Where in the listing does the word "Given" appear? Report each line that holds it.
____
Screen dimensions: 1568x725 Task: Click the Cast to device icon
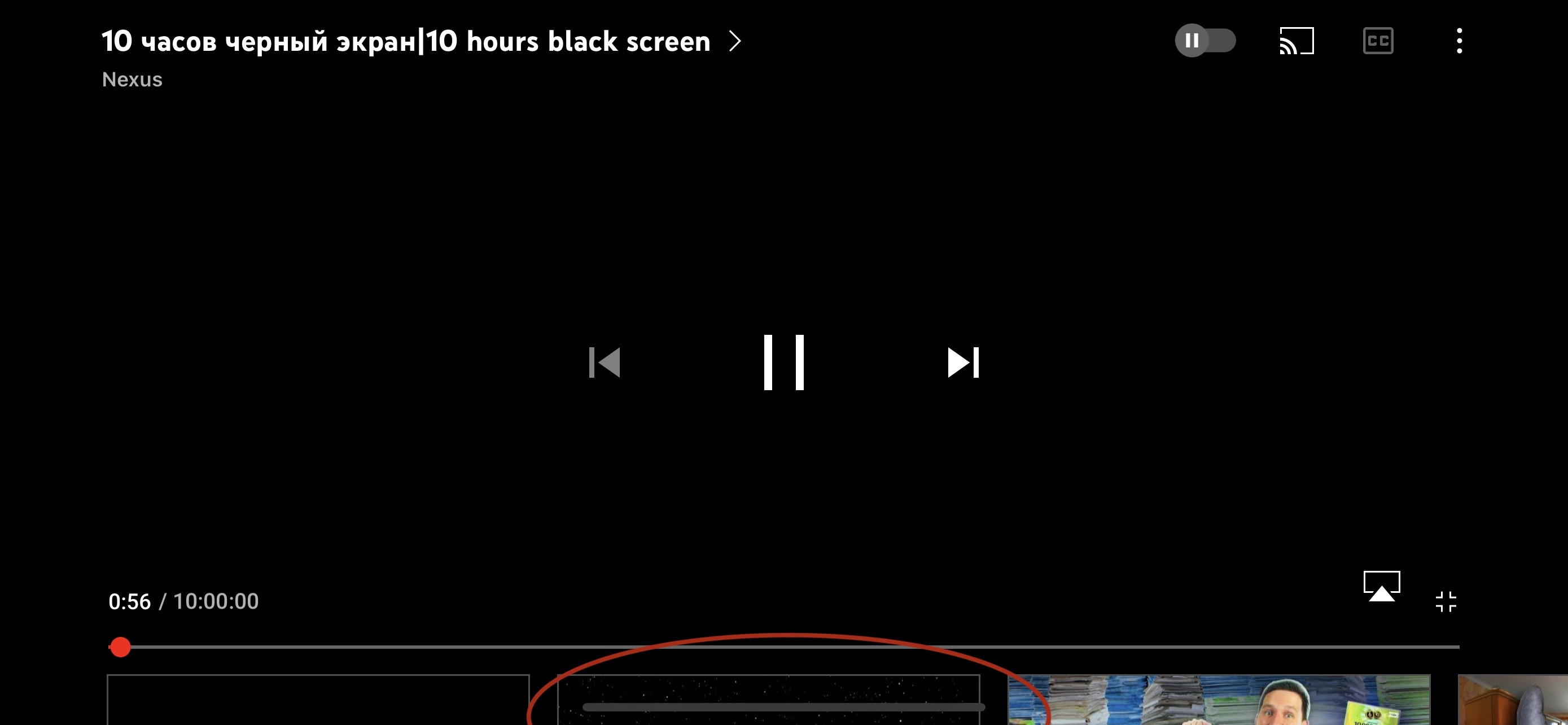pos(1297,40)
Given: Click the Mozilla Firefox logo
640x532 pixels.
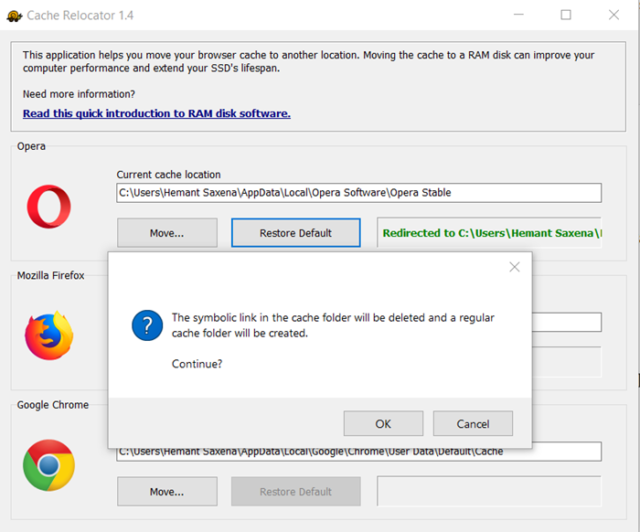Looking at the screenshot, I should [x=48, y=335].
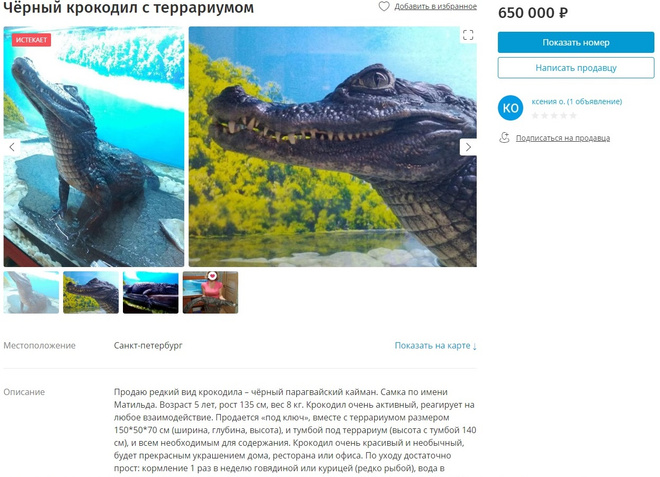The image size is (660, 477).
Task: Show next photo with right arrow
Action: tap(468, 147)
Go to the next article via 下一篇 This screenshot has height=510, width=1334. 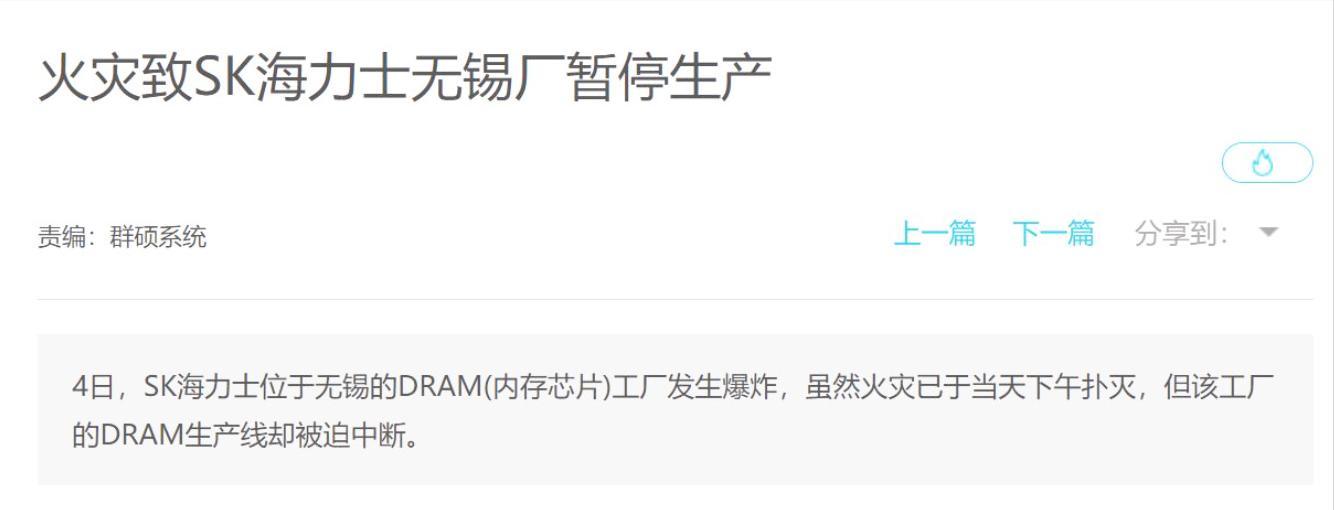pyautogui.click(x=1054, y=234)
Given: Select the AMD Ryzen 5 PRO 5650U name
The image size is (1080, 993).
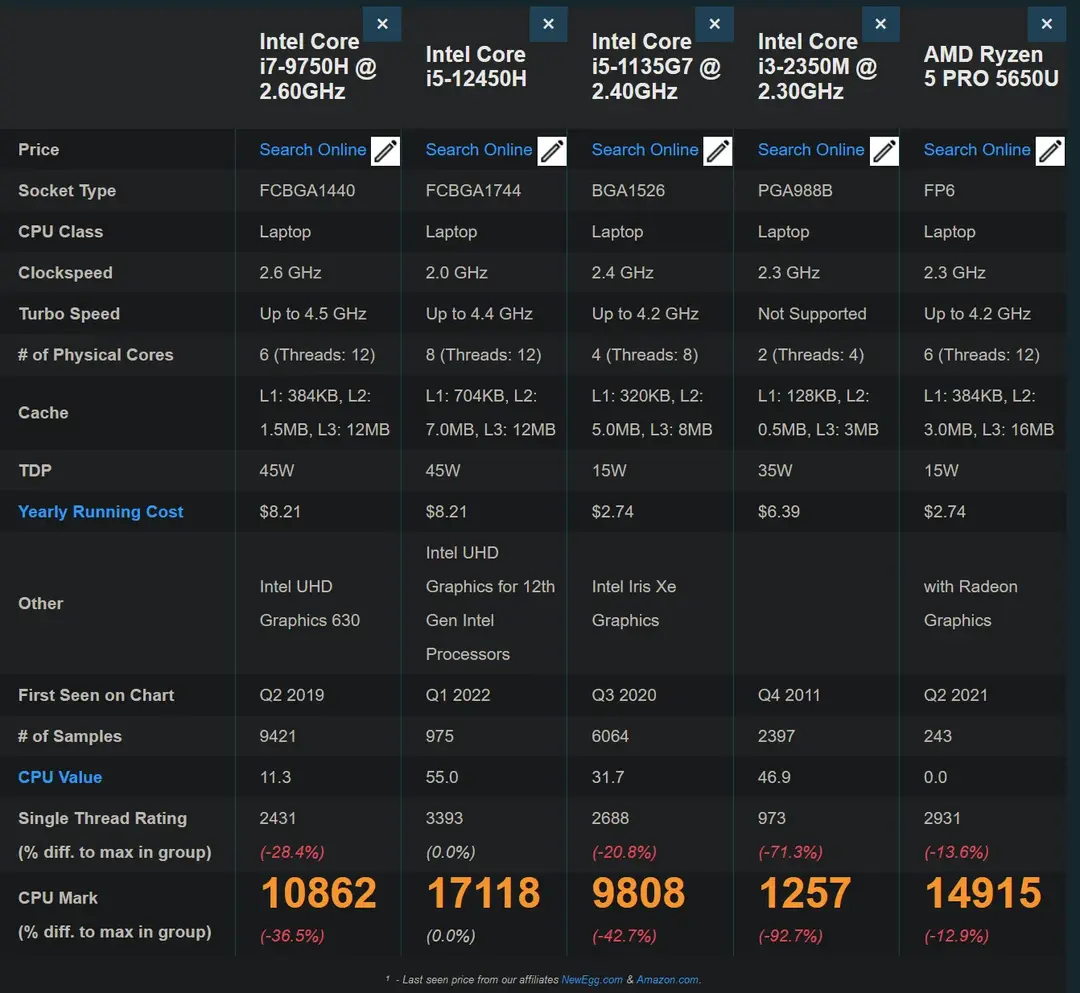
____
## Output
Given: Click the Mozilla Firefox logo
Given: Select the AMD Ryzen 5 PRO 5650U name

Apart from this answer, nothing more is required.